> _WHAT YOU NEED TO DO_: Gather all lines in the entries that include the word "header".

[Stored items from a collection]

——

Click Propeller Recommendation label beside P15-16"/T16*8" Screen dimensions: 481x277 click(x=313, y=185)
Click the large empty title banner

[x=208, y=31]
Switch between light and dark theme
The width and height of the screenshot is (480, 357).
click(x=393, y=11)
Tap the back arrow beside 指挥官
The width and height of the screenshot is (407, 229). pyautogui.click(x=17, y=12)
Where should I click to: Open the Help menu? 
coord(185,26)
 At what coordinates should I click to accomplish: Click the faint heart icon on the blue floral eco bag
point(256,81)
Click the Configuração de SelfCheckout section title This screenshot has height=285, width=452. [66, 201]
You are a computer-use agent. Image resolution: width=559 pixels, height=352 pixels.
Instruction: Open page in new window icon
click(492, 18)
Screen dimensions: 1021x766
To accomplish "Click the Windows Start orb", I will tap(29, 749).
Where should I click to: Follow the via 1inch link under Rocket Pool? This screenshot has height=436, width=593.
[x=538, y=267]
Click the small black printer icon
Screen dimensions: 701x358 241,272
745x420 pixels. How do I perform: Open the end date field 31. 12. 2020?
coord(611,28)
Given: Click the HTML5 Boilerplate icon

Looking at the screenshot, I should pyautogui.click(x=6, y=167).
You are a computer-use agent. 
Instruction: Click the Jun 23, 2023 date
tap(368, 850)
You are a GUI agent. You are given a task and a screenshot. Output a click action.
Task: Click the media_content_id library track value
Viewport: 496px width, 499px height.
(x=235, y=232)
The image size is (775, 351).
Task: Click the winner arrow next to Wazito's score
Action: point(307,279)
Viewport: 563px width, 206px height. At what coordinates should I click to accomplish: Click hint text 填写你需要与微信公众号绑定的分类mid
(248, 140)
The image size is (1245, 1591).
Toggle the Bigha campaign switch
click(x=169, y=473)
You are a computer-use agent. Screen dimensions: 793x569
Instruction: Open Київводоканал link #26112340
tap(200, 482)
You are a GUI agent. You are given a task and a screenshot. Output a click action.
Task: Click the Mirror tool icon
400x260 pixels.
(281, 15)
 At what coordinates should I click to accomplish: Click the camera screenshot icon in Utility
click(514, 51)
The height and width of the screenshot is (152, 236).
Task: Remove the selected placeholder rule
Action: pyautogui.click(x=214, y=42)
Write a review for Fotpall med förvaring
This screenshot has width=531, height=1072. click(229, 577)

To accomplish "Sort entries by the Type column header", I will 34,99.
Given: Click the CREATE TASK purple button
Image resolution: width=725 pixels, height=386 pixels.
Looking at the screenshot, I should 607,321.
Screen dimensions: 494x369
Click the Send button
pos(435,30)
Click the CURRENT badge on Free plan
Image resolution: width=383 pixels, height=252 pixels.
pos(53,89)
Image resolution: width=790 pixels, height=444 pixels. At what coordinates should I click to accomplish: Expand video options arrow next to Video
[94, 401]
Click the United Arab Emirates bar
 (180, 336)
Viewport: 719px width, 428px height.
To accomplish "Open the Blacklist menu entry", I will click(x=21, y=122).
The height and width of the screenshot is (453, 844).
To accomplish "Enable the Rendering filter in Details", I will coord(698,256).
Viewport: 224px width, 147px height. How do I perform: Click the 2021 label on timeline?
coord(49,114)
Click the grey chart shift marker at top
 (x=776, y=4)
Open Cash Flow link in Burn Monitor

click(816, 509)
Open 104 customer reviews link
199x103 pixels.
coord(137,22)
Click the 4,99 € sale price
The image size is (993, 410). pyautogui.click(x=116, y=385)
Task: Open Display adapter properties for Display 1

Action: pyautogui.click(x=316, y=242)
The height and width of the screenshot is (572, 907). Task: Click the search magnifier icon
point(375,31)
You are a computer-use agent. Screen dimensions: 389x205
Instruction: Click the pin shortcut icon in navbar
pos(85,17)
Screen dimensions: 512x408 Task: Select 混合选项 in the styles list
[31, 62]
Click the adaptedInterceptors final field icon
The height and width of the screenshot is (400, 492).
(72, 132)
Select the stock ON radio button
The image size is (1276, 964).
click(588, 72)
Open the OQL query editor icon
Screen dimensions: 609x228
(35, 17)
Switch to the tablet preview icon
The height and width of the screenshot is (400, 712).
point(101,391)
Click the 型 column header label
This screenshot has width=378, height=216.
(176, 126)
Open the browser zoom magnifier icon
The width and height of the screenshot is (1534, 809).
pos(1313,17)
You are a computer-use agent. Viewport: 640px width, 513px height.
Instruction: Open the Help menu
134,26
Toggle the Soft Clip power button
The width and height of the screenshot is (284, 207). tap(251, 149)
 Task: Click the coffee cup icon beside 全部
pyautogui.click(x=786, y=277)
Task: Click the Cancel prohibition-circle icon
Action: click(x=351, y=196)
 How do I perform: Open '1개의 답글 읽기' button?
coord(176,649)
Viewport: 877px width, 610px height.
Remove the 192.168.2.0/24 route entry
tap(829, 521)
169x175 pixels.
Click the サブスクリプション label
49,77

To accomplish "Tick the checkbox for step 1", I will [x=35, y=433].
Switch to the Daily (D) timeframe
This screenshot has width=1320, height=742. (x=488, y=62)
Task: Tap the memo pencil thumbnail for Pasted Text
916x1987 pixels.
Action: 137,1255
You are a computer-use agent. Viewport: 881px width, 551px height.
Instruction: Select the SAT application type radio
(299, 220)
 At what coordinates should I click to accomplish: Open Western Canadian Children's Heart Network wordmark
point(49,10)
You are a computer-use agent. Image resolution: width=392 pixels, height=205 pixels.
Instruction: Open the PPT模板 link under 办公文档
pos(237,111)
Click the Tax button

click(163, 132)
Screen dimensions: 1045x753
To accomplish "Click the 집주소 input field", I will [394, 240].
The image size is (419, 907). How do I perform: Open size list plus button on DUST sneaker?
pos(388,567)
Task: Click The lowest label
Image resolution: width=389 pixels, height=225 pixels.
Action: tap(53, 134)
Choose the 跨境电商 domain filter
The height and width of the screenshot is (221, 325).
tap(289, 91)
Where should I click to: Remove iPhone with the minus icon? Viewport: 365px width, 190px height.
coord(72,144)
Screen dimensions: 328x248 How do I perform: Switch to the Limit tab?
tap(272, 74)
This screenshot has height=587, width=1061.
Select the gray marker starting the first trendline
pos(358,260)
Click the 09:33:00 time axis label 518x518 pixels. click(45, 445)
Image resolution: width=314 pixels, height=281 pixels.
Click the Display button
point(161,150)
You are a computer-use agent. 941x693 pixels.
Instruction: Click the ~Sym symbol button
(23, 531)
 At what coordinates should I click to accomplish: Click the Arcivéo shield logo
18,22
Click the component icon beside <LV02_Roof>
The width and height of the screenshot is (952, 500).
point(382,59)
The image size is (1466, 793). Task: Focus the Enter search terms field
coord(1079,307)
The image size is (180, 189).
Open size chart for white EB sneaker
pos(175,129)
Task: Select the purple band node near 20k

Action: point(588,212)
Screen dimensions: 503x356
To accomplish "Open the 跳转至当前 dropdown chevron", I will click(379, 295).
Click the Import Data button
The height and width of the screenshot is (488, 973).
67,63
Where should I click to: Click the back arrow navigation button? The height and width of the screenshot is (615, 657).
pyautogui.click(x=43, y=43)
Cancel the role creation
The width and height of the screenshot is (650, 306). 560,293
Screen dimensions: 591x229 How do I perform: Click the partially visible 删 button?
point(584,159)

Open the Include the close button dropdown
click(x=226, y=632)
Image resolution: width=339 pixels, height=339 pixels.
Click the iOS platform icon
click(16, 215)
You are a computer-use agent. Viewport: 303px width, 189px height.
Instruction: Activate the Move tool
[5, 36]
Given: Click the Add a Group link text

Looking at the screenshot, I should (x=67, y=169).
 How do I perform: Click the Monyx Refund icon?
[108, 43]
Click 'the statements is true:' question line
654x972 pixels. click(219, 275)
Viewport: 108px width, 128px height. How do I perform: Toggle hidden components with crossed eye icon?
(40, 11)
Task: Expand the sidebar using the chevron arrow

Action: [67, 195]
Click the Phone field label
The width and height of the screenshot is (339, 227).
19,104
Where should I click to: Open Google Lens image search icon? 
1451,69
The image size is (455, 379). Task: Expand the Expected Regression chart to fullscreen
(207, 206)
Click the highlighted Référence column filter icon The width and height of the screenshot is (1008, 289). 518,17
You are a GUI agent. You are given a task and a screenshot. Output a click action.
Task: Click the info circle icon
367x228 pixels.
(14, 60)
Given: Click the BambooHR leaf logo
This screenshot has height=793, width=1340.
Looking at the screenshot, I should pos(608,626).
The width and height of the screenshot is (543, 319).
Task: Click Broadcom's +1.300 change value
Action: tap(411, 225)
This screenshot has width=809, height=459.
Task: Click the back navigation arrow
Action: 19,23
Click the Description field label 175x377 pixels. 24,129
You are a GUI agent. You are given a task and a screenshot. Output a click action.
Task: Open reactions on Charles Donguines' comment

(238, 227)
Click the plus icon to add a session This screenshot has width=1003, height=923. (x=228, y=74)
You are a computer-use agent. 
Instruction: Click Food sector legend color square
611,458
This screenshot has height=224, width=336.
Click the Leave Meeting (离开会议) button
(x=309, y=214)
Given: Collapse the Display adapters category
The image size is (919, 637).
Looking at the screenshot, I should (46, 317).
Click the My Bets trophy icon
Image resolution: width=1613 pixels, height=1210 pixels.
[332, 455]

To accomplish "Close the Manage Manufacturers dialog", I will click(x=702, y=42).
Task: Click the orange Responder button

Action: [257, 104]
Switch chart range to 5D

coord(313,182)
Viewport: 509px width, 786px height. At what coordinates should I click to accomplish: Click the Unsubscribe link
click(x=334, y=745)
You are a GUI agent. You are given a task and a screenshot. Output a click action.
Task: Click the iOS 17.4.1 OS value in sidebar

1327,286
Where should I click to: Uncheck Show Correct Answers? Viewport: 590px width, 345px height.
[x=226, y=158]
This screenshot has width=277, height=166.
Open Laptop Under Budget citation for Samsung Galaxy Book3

——

> _RESPONSE BOX_:
To accomplish "Sort entries by the Type column header", I will 34,99.
Click the 型 column header label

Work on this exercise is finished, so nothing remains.